Reproduce the records below exactly, but only between the lines holding "Given: Click the Image picture icon" and "You are a computer-use agent. 1148x1039", inclusive.

* Stored records *
==================================================

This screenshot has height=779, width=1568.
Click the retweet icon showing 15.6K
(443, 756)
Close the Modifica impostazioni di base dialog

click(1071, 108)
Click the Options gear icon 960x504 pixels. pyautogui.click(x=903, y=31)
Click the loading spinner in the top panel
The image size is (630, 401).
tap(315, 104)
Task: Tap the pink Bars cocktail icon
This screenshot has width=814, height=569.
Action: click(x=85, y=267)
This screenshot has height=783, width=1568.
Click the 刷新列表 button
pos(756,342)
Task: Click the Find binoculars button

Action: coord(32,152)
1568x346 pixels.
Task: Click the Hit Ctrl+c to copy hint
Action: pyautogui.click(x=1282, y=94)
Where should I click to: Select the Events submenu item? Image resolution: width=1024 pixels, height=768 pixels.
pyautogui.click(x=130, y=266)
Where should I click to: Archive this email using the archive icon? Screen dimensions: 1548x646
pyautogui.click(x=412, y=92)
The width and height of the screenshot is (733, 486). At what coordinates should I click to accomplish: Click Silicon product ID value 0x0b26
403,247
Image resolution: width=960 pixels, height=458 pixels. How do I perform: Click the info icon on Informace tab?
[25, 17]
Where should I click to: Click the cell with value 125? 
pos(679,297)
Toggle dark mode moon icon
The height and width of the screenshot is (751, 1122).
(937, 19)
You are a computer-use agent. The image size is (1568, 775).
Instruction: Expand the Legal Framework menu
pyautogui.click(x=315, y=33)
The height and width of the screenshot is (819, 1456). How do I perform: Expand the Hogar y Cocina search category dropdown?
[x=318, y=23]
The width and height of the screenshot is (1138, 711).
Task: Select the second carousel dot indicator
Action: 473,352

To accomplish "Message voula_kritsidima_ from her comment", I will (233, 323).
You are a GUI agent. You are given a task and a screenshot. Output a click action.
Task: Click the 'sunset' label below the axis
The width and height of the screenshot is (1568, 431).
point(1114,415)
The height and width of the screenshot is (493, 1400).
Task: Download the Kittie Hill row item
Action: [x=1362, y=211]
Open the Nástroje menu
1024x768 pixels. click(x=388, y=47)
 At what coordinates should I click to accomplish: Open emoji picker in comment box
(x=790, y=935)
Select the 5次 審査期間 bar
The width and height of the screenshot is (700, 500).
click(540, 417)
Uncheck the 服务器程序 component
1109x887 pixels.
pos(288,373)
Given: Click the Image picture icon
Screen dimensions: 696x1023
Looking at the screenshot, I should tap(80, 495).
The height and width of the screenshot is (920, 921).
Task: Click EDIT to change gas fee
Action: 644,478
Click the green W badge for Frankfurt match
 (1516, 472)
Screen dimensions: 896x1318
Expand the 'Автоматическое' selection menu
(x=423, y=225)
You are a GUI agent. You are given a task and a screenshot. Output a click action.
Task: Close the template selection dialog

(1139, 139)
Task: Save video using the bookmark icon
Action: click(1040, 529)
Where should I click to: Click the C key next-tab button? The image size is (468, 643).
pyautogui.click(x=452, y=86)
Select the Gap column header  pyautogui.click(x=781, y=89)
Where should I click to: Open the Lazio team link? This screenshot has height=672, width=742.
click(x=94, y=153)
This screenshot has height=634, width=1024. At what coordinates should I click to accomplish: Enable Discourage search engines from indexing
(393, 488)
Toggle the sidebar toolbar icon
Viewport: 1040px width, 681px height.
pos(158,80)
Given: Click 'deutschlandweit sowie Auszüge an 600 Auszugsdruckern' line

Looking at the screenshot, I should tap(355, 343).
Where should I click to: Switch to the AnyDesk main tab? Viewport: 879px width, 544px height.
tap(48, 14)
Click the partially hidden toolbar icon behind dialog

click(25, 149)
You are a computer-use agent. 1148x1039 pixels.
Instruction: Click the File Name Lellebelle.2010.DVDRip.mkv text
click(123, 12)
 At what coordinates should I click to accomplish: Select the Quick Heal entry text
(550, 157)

==================================================

* EXPECTED ANSWER *
Given: Click the Image picture icon
Screen dimensions: 696x1023
Looking at the screenshot, I should tap(80, 495).
The height and width of the screenshot is (920, 921).
Task: Click EDIT to change gas fee
Action: 644,478
Click the green W badge for Frankfurt match
 (1516, 472)
Screen dimensions: 896x1318
Expand the 'Автоматическое' selection menu
(x=423, y=225)
You are a GUI agent. You are given a task and a screenshot. Output a click action.
Task: Close the template selection dialog

(1139, 139)
Task: Save video using the bookmark icon
Action: click(1040, 529)
Where should I click to: Click the C key next-tab button? The image size is (468, 643).
pyautogui.click(x=452, y=86)
Select the Gap column header  pyautogui.click(x=781, y=89)
Where should I click to: Open the Lazio team link? This screenshot has height=672, width=742.
click(x=94, y=153)
This screenshot has height=634, width=1024. At what coordinates should I click to accomplish: Enable Discourage search engines from indexing
(393, 488)
Toggle the sidebar toolbar icon
Viewport: 1040px width, 681px height.
pos(158,80)
Given: Click 'deutschlandweit sowie Auszüge an 600 Auszugsdruckern' line

Looking at the screenshot, I should tap(355, 343).
Where should I click to: Switch to the AnyDesk main tab? Viewport: 879px width, 544px height.
tap(48, 14)
Click the partially hidden toolbar icon behind dialog

click(25, 149)
You are a computer-use agent. 1148x1039 pixels.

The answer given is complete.